■ Your objective:
Take from the records below each line that holds "https".

■ Record excerpts:
━━━━━━━━━━━━━━━━

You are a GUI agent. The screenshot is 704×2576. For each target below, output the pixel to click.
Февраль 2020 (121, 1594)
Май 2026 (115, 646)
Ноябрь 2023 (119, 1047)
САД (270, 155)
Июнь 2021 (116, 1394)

━━━━━━━━━━━━━━━━

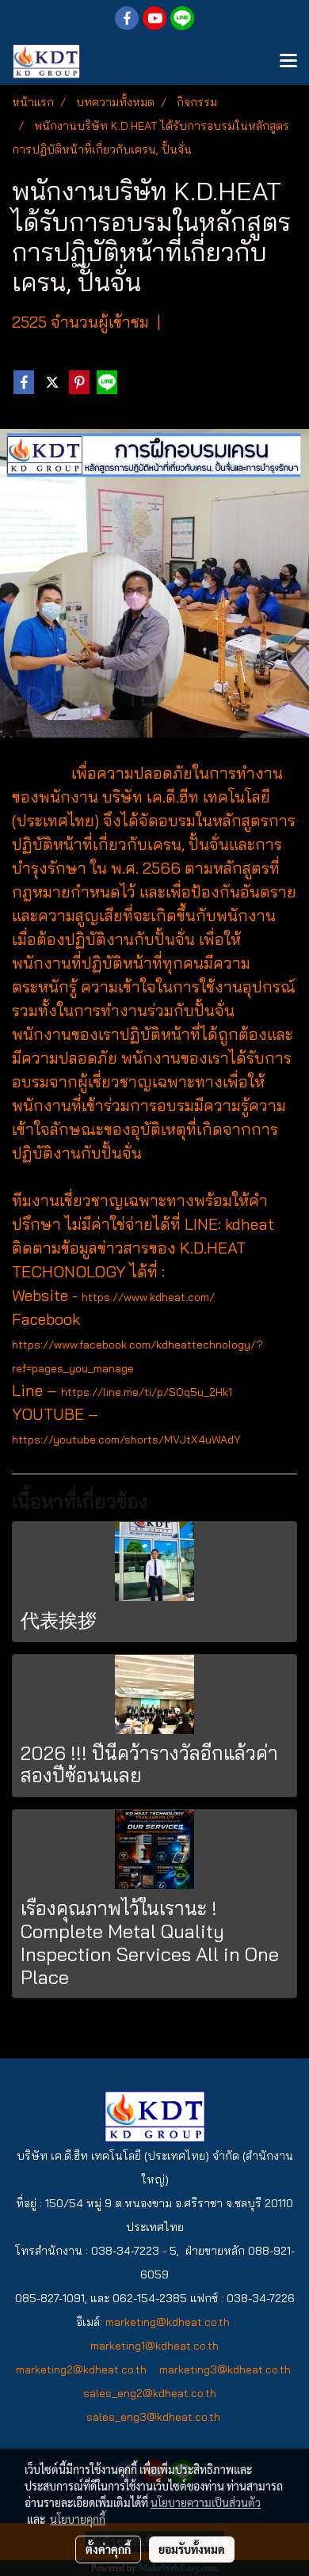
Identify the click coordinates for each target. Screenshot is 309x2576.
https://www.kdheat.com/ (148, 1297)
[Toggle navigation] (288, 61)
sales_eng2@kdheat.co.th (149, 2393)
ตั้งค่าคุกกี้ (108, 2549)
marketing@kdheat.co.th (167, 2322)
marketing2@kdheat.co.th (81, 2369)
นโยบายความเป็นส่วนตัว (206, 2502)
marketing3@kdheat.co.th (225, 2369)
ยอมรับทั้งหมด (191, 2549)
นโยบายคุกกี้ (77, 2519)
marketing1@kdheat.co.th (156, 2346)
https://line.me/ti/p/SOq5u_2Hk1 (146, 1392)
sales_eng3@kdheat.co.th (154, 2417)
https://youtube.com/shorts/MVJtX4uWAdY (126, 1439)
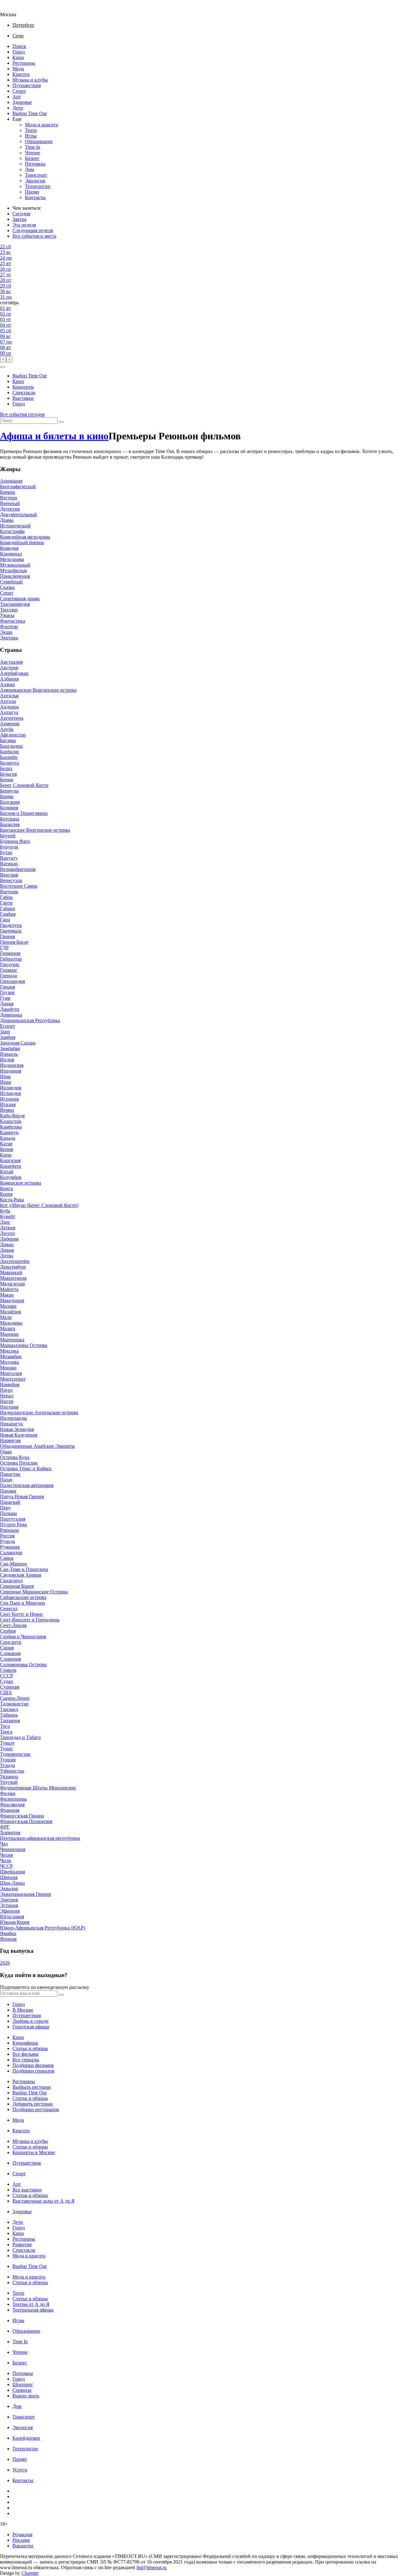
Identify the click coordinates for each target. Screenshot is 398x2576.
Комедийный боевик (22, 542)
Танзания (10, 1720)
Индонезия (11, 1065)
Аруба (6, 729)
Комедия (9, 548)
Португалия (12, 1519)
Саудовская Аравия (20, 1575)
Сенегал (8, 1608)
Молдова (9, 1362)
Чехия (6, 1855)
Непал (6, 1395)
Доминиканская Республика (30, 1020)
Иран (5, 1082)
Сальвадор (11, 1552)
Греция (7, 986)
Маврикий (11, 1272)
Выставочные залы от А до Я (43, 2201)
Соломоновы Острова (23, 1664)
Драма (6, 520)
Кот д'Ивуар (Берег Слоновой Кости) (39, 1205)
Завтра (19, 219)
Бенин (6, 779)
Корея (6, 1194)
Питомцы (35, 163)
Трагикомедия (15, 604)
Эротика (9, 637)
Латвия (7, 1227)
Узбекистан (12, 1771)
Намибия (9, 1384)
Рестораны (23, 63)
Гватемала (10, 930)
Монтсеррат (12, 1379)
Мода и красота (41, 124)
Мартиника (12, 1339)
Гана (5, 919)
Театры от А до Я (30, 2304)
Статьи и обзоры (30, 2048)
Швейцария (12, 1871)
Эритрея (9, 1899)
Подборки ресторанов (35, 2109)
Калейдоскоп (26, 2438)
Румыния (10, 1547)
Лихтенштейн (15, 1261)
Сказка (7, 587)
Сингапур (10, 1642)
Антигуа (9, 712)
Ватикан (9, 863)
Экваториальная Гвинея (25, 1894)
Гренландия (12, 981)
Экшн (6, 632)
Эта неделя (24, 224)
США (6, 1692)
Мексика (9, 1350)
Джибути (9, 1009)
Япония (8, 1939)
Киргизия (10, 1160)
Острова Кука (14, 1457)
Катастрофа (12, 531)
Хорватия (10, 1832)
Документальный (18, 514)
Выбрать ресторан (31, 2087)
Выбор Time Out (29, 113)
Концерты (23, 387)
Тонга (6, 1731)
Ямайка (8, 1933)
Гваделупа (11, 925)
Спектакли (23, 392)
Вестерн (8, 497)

━━━━━━━━━━━━━━━━

■ Result of the exercise:
https://www.kdheat.com/ (148, 1297)
https://line.me/ti/p/SOq5u_2Hk1 (146, 1392)
https://youtube.com/shorts/MVJtX4uWAdY (126, 1439)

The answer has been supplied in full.